Provided records —
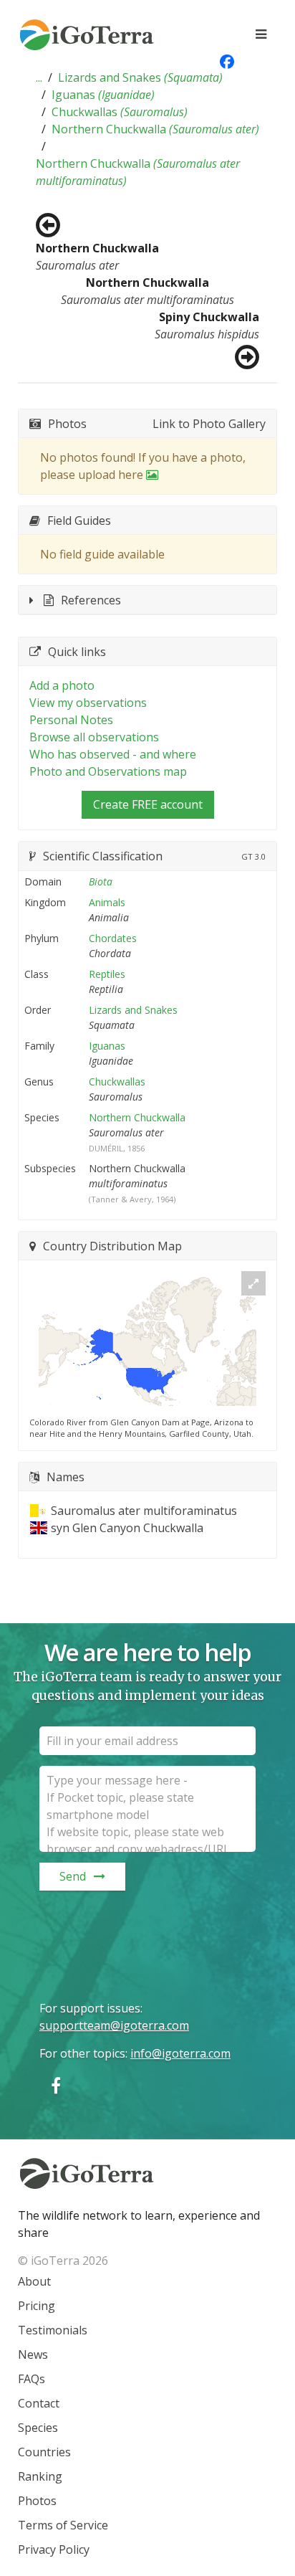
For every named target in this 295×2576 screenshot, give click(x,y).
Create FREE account (148, 804)
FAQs (31, 2379)
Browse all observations (94, 737)
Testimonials (52, 2330)
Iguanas (103, 95)
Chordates (113, 938)
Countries (44, 2452)
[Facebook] (55, 2085)
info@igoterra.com (180, 2053)
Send (72, 1876)
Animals (107, 902)
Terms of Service (63, 2525)
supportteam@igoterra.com (114, 2025)
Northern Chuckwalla (155, 129)
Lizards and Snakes (140, 77)
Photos (37, 2501)
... (39, 77)
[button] (39, 77)
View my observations (88, 702)
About (34, 2281)
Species (38, 2427)
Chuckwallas (120, 112)
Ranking (40, 2476)
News (33, 2354)
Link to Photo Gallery (209, 424)
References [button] (91, 600)
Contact (38, 2403)
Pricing (36, 2306)
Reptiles (107, 974)
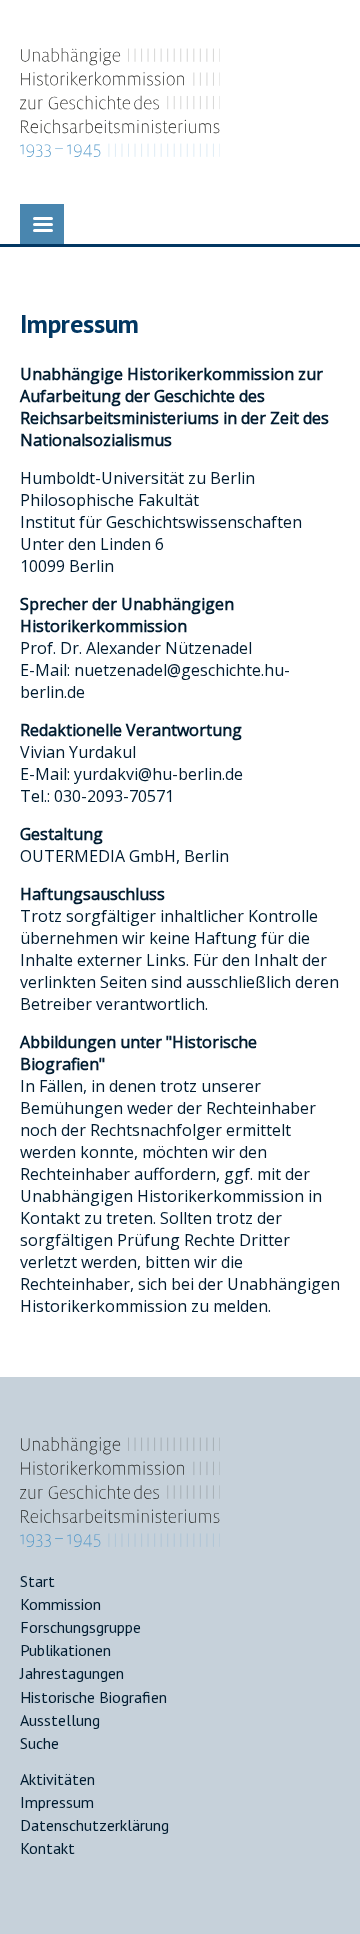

Task objective — Using the records above, find and show each line with the string "igoterra".

Answer to this exercise —
info@igoterra.com (180, 2053)
supportteam@igoterra.com (114, 2025)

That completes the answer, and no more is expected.